Ah, oui, un drôle de mot dans notre titre du soir, mais je l'expliquerai évidemment un peu plus loin, dans le cours de ce billet. Quant à l'archange, je pense que tout le monde voit de quoi il s'agit, même si celui-là serait plutôt du genre déchu... Direction la Martinique pour un huis clos un peu particulier, porté par un merveilleux personnage de tueur (non, non, ce n'est pas antinomique) et l'écriture truculente d'un romancier prix Goncourt. "J'ai toujours aimé la nuit", de Patrick Chamoiseau, que les éditions Sonatine viennent de rééditer, est un roman noir qui va en s'assombrissant au fil des pages et met face à face deux personnages que tout sépare apparemment, mais seulement apparemment.
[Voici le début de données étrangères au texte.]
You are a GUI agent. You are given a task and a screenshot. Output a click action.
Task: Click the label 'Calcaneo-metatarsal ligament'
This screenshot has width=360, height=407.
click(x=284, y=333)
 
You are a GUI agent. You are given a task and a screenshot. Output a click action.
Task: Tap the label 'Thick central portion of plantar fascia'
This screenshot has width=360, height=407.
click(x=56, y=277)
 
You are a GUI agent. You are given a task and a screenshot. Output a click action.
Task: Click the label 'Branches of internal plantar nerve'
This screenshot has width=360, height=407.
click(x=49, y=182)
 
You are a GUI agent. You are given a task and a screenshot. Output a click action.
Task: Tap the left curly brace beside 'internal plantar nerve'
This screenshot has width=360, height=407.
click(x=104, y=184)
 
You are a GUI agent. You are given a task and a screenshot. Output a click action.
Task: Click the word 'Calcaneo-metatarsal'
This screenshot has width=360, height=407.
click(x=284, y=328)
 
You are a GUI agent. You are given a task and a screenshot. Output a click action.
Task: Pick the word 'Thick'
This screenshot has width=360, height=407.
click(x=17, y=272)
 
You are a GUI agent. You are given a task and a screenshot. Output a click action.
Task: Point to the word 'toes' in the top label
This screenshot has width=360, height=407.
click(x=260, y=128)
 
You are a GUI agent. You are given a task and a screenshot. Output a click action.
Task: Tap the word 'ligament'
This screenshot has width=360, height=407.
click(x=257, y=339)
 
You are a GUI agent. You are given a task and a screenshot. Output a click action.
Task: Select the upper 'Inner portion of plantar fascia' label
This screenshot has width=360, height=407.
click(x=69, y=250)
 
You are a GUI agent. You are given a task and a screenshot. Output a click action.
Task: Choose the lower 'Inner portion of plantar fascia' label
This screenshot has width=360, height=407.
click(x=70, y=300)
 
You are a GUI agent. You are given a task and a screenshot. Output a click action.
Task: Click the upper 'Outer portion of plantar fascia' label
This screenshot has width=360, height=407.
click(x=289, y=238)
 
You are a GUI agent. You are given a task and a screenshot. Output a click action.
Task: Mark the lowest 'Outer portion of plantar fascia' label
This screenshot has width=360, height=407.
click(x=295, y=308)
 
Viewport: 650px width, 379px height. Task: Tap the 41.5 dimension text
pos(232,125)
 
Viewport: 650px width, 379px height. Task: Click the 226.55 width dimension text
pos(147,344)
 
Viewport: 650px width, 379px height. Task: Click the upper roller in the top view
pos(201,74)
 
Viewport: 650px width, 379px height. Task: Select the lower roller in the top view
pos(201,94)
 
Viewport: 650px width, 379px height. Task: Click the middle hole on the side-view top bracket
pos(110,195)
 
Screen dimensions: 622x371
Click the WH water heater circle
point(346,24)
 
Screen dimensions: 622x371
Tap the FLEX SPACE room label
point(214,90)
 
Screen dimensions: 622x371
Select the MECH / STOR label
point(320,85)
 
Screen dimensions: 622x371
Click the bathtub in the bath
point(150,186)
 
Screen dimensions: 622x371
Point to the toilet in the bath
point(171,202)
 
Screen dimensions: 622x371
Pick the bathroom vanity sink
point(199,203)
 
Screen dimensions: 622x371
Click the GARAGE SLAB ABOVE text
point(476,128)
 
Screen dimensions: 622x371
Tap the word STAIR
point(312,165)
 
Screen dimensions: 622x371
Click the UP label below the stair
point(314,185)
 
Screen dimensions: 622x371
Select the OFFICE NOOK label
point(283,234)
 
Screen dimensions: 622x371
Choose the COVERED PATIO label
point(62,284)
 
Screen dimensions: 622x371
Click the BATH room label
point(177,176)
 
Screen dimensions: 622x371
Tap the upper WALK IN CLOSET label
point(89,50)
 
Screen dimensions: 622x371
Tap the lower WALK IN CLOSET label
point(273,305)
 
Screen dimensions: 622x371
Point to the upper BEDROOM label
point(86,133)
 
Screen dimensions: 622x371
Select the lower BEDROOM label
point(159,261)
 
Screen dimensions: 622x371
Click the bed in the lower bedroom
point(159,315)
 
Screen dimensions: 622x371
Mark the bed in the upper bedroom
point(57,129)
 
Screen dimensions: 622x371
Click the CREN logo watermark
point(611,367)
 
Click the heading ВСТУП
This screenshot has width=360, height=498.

Derrière cet affrontement déséquilibré, une photographie désabusée de l'état de la Martinique et un regard douloureux sur le gouffre qui sépare les générations, l'une, attachées profondément à ses racines, l'autre, aux prises avec la mondialisation...
L'archange et le kôlbôkô.
Deux hommes. L'un debout, l'autre à genoux. Celui qui est debout tient une arme à feu à la main, et de gros calibre. Celui qui est à genoux a les mains croisées sur la nuque. L'homme armé parle, l'autre se tait, incapable d'en placer une au milieu du discours que déverse d'une traite son menaçant interlocuteur...
L'homme qui est à genoux s'appelle Eloi Ephraïm Evariste Pilon et il est commandant de police à Fort-de-France. Des décennies qu'il occupe ces fonctions, avec une sincère détermination qui, il le reconnaît, s'est peut-être essoufflée ces dernières années. Mais, en plus de quarante ans au sein de la police, il a toujours eu le souci de la justice et de la vérité.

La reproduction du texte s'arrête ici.